New research has revealed that Earth was bombarded with ten times as many objects from space, like meteors and asteroids, as previously believed during its early history.

The frequent violent collisions may have played an important role in both the geological and atmospheric evolution of our planet.

The authors of the paper, published in the journal Nature Geoscience, say that the period of increased pelting of Earth with meteors and asteroids occurred between 3.5 and 2.5 billion years ago.

“We have derived a new model for the bombardment of the ancient Earth, and found that collisions were up to a factor of 10 more frequent than previously thought in the time frame 3.5-2.5 billion years ago,” Simone Marchi, the paper’s lead author and scientist at Southwest Research Institute in Boulder, Colorado, told Newsweek.

The new research could challenge the perception that scientists have of our planet’s development from when it was just around a billion years old.

Not only was the bombardment of Earth by objects from space more frequent than scientists realized, but Marchi said some of these objects were also tremendous in size.
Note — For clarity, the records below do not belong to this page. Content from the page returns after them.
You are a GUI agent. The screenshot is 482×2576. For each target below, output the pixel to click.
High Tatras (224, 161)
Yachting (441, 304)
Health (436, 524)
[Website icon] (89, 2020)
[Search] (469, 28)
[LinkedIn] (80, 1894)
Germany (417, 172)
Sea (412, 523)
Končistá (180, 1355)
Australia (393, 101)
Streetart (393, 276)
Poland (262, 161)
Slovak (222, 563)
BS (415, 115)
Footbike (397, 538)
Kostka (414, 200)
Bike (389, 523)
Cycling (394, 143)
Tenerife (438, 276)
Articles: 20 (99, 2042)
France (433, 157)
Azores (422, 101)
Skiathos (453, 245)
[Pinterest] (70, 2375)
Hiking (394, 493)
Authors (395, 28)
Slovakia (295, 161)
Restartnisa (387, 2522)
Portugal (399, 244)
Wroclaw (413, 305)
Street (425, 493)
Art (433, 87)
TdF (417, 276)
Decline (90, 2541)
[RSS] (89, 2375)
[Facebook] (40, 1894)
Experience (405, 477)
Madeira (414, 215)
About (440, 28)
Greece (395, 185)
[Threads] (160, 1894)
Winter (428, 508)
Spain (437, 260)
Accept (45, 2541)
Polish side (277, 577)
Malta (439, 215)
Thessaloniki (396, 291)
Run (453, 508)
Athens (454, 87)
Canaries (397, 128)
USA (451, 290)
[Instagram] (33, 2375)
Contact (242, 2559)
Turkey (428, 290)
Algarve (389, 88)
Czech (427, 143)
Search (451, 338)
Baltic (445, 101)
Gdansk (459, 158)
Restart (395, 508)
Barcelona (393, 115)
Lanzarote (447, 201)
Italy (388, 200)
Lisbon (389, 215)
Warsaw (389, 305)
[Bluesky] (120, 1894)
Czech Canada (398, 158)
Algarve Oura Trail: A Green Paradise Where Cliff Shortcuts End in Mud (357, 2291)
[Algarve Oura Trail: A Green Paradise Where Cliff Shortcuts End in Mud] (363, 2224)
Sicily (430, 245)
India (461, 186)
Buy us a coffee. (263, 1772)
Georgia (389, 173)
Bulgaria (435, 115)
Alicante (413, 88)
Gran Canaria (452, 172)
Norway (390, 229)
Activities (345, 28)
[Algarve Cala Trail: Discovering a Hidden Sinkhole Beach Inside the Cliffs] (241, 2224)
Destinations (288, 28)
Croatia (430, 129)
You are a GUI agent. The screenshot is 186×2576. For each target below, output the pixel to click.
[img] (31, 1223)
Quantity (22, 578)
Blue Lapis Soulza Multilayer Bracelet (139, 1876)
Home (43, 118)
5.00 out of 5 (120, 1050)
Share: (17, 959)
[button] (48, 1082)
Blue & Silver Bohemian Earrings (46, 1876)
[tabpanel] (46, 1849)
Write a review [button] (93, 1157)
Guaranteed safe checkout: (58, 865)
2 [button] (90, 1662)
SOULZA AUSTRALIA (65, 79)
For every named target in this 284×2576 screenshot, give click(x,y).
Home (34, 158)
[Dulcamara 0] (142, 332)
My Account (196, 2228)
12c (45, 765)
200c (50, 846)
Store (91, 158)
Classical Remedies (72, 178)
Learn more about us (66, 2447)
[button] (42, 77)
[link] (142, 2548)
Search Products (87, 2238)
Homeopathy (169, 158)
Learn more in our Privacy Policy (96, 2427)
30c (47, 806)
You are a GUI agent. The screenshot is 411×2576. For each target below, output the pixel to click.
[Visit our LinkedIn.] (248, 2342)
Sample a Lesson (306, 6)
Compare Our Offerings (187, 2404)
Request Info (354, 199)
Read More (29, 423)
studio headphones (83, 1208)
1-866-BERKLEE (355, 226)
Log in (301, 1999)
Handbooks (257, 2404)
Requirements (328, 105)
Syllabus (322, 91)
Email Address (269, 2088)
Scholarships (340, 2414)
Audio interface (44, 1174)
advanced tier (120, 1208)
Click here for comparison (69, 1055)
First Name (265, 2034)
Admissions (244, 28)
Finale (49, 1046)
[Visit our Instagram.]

“We estimated that the Earth in this time frame was hit by asteroids six miles across or larger every 15 million years or so,” she added, explaining that this is about the size of the asteroid that wiped out the dinosaurs around 66-million-years-ago. “Some of these impactors could have been up to 50 miles across.”

While such impacts would eventually go on to be considered more destructive, these early bombardments could have been of vital importance in affecting Earth’s chemistry and its atmosphere.

“The chemistry of the impactor material is very different from that of the surface of the Earth, and therefore has the potential to alter the chemistry of the atmosphere,” Marchi, who is also the author of the book Colliding Worlds that explains how cosmic encounters can shape planets and life itself, said.

“In our work, we looked at how impactor materials could have affected the concentration of atmospheric oxygen,” Marchi says. “The chemistry of impact materials is such that they readily combine with oxygen, removing it from the atmosphere.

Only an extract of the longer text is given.